(Pixel coordinate grounding data)

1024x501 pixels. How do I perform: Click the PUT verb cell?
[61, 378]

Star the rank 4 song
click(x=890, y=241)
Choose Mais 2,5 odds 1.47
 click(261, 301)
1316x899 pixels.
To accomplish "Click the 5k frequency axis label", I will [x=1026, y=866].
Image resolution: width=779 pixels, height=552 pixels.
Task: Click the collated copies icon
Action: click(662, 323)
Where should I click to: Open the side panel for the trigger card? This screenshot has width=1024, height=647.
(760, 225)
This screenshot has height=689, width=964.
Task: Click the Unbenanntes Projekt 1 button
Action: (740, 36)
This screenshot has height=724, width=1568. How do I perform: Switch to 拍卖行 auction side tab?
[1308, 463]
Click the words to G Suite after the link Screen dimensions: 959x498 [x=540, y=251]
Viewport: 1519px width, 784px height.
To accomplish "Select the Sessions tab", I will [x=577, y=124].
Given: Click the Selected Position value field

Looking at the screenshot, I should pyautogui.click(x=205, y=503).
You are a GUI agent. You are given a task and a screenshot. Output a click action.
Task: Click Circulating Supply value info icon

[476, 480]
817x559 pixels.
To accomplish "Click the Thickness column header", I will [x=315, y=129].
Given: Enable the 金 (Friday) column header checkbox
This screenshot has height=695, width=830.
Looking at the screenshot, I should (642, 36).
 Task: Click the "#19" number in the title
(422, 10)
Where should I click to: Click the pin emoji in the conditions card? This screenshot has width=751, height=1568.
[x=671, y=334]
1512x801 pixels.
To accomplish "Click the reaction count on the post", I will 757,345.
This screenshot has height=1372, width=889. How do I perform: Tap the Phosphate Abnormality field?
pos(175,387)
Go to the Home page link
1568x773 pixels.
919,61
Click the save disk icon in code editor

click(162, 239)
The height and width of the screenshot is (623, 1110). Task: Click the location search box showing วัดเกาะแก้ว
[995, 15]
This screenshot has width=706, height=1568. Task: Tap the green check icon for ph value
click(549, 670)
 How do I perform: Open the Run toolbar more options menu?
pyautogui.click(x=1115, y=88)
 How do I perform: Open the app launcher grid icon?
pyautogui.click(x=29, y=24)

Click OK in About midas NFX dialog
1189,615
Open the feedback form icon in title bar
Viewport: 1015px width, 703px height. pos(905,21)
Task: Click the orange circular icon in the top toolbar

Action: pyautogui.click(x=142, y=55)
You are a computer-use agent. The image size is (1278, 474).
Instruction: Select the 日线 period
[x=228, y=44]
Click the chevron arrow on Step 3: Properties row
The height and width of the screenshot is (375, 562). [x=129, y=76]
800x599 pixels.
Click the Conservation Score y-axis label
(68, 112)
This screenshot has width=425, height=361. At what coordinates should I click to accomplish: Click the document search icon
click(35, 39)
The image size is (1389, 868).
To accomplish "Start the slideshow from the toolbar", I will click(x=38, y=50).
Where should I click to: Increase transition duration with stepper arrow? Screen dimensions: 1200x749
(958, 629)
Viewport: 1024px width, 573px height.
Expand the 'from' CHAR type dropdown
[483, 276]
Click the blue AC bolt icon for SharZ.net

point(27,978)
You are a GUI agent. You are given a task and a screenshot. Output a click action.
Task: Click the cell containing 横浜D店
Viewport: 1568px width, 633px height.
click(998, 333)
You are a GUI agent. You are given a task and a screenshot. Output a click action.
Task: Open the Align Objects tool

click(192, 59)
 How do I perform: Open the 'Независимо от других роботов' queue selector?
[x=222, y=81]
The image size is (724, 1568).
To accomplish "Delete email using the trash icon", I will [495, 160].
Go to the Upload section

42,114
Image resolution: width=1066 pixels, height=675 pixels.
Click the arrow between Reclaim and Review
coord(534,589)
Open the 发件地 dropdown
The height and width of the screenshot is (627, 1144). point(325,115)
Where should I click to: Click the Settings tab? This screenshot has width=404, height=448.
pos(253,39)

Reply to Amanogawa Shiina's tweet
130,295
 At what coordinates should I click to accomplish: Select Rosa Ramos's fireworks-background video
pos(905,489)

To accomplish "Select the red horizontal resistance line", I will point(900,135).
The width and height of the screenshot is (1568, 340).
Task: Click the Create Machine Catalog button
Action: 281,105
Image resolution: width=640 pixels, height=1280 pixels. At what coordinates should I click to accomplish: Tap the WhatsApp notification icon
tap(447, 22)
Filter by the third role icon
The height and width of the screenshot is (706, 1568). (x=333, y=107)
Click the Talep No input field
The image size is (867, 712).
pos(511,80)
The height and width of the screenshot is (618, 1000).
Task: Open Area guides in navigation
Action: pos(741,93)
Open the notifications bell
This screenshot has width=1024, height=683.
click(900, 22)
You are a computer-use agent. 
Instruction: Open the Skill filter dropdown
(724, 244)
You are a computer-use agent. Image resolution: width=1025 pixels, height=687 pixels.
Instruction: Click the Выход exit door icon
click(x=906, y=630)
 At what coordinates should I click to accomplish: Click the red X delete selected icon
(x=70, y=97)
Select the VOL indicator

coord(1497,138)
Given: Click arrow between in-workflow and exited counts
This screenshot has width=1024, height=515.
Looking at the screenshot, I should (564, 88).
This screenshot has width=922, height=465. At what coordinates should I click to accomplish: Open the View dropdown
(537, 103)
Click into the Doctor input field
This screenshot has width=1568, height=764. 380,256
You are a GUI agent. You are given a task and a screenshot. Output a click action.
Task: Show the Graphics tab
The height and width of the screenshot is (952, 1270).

WHAT TO DO:
Look above for the line with "How do I perform: Open the app" and the line with "Viewport: 1024px width, 573px height.". Write out those two lines and all the lines between them, exactly, and no others.

SOLUTION TO THIS EXERCISE:
 How do I perform: Open the app launcher grid icon?
pyautogui.click(x=29, y=24)

Click OK in About midas NFX dialog
1189,615
Open the feedback form icon in title bar
Viewport: 1015px width, 703px height. pos(905,21)
Task: Click the orange circular icon in the top toolbar

Action: pyautogui.click(x=142, y=55)
You are a computer-use agent. The image size is (1278, 474).
Instruction: Select the 日线 period
[x=228, y=44]
Click the chevron arrow on Step 3: Properties row
The height and width of the screenshot is (375, 562). [x=129, y=76]
800x599 pixels.
Click the Conservation Score y-axis label
(68, 112)
This screenshot has width=425, height=361. At what coordinates should I click to accomplish: Click the document search icon
click(35, 39)
The image size is (1389, 868).
To accomplish "Start the slideshow from the toolbar", I will click(x=38, y=50).
Where should I click to: Increase transition duration with stepper arrow? Screen dimensions: 1200x749
(958, 629)
Viewport: 1024px width, 573px height.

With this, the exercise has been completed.